This may have been discussed already, but I couldn’t find a thread on it.
Thunderbird allows you to send messages as plain text, HTML, or combined multi-part MIME. Settings → Composition:
Multi-part MIME is the best option for UX because it lets the recipient’s client choose their preferred format. It is also generally the best option for passing spam filters (though plain text is good for this too).
However, Thunderbird does something strange: for MIME formats, it includes all the languages you have enabled for spellchecking in the message headers:
MIME-Version: 1.0
User-Agent: Mozilla Thunderbird
Content-Language: en-US, eo
As far as I know, this is unnecessary and Content-Language is an optional header.
People here generally dislike it when browsers or apps leak language preferences.
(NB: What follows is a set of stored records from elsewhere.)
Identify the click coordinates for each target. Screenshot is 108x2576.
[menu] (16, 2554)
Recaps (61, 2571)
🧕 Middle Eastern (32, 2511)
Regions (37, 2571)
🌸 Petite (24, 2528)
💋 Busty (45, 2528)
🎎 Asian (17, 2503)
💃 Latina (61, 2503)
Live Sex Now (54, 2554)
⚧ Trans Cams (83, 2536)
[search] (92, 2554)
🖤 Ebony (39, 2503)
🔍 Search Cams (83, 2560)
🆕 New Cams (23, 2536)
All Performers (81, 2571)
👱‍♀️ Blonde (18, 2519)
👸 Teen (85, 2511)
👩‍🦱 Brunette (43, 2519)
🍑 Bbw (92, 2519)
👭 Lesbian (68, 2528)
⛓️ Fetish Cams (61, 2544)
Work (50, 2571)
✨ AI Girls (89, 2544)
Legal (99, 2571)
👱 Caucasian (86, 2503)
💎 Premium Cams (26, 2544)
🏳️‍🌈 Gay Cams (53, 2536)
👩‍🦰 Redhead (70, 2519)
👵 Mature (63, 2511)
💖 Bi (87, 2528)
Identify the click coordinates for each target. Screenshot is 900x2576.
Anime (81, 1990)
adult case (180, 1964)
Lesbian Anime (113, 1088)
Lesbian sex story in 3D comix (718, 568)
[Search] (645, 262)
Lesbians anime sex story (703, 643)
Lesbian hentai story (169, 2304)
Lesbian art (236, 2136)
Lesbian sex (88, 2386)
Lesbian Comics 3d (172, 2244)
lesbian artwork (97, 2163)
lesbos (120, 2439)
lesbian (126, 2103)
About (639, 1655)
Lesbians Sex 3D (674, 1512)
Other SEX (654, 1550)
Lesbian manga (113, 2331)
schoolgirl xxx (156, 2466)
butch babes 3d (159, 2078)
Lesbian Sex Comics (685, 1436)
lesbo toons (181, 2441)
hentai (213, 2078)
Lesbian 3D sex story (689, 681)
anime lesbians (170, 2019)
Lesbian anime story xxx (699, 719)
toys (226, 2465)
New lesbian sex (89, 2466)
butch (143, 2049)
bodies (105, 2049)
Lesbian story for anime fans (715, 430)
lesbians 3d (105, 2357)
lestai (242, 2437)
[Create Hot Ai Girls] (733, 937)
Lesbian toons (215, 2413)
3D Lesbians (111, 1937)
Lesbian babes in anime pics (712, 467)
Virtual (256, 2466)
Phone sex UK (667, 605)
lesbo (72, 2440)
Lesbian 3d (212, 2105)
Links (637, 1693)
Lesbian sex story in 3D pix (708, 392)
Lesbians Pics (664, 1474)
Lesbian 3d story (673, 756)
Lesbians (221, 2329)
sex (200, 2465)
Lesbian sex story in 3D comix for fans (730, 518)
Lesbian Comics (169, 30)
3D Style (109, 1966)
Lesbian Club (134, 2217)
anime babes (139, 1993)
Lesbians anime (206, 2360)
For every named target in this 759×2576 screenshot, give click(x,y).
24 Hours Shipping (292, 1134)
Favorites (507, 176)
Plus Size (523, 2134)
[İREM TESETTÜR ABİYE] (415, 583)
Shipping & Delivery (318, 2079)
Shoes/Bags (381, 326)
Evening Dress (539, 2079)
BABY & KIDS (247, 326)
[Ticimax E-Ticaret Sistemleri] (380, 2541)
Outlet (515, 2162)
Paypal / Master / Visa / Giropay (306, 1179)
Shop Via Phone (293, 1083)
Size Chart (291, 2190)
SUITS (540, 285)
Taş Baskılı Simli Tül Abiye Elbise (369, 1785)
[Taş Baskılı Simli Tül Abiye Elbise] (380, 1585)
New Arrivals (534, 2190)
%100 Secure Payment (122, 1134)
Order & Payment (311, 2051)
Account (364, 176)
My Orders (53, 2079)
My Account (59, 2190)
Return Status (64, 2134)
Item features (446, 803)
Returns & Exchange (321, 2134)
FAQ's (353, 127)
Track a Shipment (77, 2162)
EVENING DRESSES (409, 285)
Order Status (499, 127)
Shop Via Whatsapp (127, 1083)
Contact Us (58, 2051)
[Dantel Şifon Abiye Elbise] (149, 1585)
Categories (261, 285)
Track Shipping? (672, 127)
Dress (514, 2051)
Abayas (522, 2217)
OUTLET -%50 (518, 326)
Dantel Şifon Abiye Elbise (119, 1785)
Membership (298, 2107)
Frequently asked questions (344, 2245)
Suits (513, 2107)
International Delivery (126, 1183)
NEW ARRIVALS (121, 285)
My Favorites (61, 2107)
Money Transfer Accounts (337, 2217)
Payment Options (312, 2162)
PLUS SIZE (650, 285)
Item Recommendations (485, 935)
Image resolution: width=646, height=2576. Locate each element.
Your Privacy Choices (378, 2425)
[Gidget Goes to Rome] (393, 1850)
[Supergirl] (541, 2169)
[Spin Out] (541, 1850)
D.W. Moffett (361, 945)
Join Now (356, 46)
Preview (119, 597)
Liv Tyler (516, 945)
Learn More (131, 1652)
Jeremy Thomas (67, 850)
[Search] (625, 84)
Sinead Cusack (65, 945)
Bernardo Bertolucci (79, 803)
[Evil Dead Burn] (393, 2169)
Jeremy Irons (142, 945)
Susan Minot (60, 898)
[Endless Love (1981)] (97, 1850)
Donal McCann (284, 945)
If privacy is a concern for you, you may want to address this.
Unfortunately, disabling the spellchecker in the general settings does not solve the problem:
Even with it disabled, Thunderbird still leaks your preferred languages because of separate settings in the composition window. You have to manually uncheck all options there to remove the Content-Language header:
Why is this still a bad example? Because Thunderbird silently re-enables the language checks every time you create a new message. If you have any additional dictionaries installed, Thunderbird will silently check those languages. If you don’t have extra dictionaries, it silently enables the default system language.
I am not sure if there is a permanent fix for this yet. I can’t recommend using plain text only as it is a bad UX for both sides. Most private, but bad.
It is a good point to remind: one should not consider email as a private tool. It’s even better to remind: one should not encrypt emails.